» What the exercise asks
Quote the entries in full, character for character, without their images.

» Material for this exercise
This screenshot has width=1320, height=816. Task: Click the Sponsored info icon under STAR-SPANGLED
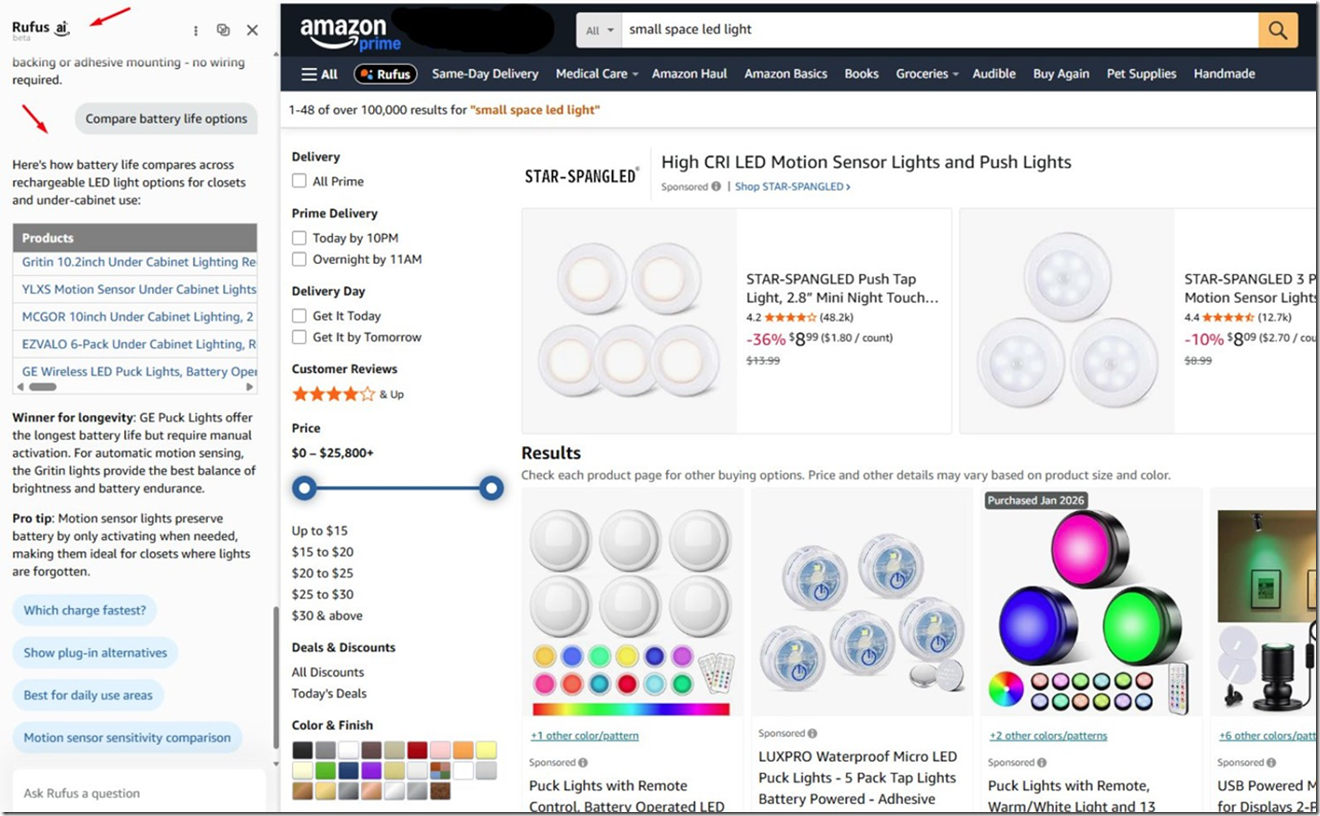pos(716,187)
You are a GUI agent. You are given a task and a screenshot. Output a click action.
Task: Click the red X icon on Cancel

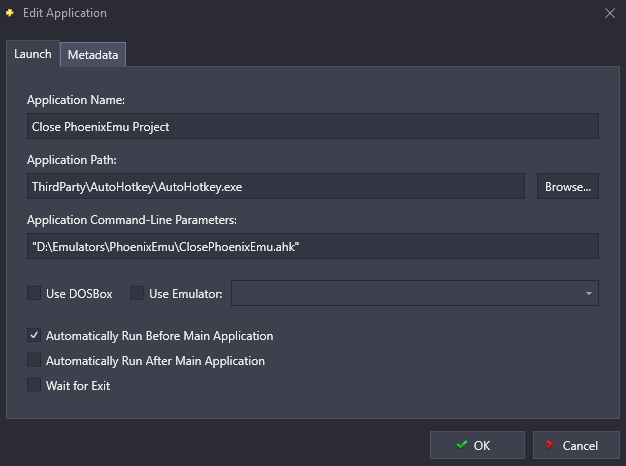coord(551,444)

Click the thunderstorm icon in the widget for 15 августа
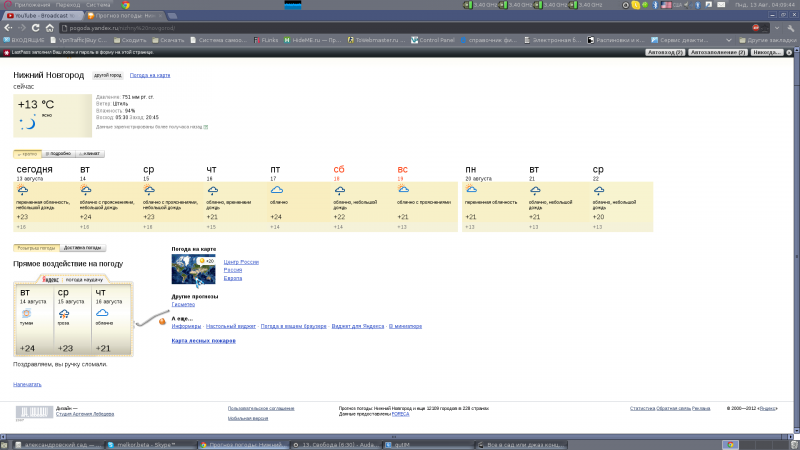tap(64, 314)
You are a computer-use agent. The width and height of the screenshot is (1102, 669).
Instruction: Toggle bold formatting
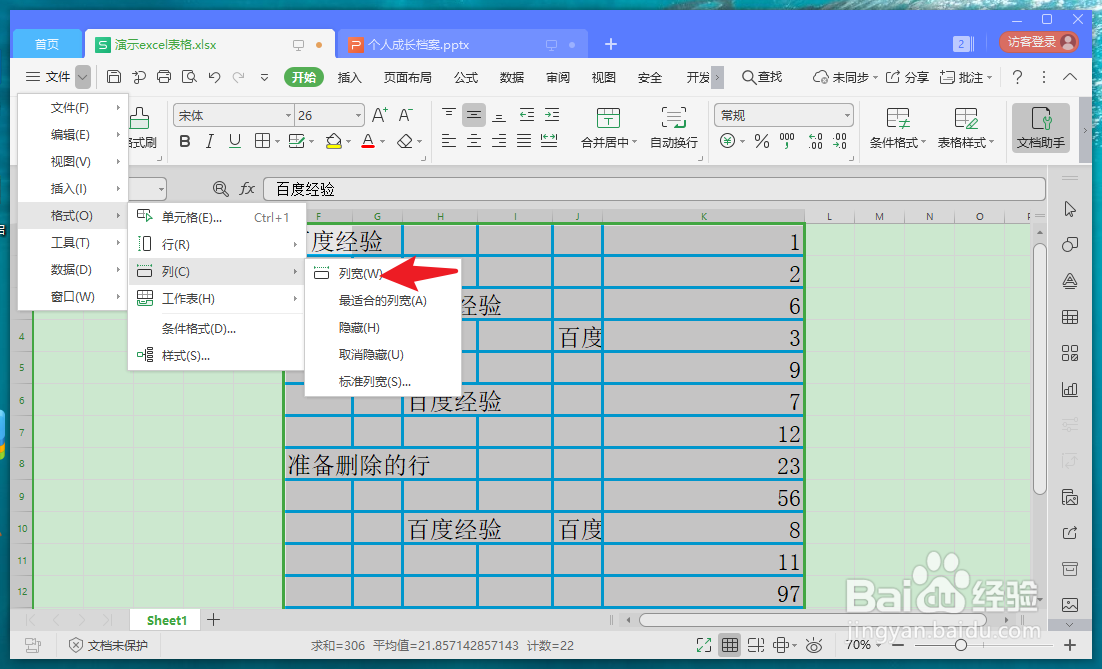[184, 142]
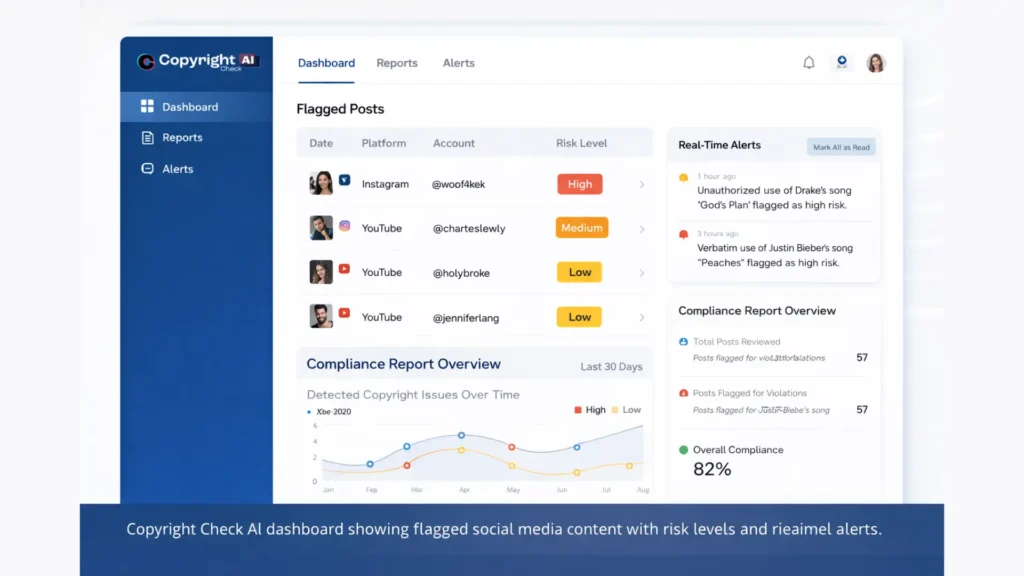The image size is (1024, 576).
Task: Click the notification bell icon
Action: (x=809, y=62)

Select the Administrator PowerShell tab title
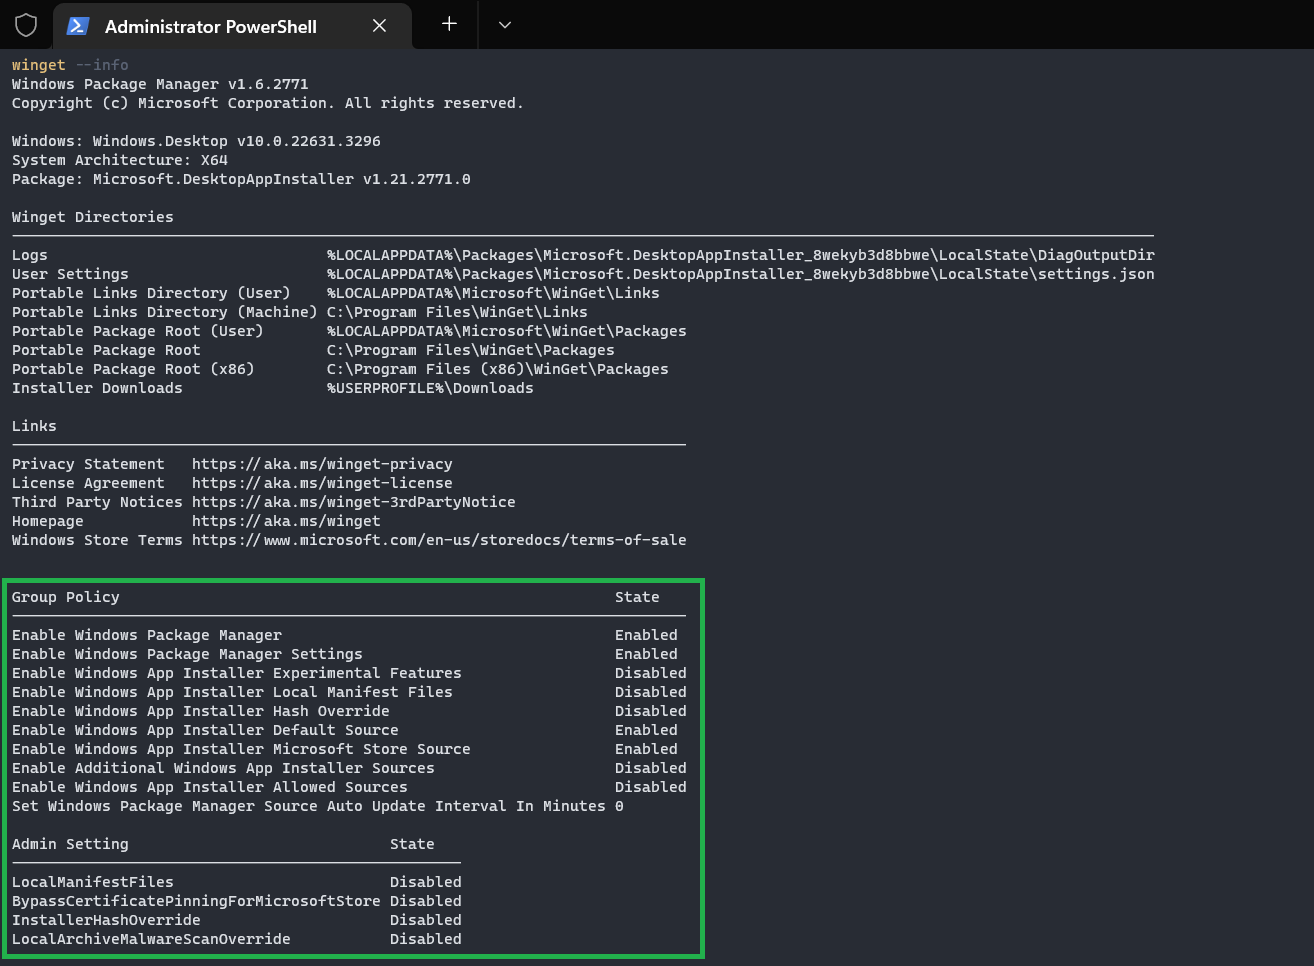point(210,27)
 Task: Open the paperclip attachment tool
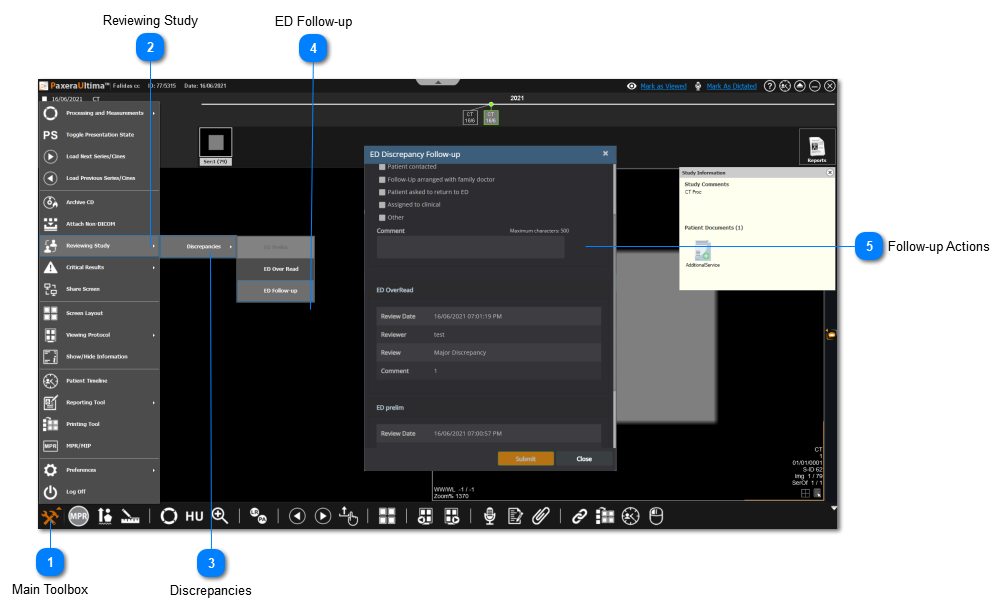point(541,516)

» Your solution
This screenshot has width=1320, height=816. Task: Click the Sponsored info icon under STAR-SPANGLED
pos(716,187)
You are a GUI agent. You are given a task and a screenshot. Output a click action.
Task: Click the red X icon on Cancel

coord(551,444)

Click the thunderstorm icon in the widget for 15 августа
tap(64, 314)
You are a computer-use agent. The width and height of the screenshot is (1102, 669).
Instruction: Toggle bold formatting
[184, 142]
The image size is (1024, 576).
Task: Click the notification bell icon
Action: (x=809, y=62)

Select the Administrator PowerShell tab title
point(210,27)
 Task: Open the paperclip attachment tool
point(541,516)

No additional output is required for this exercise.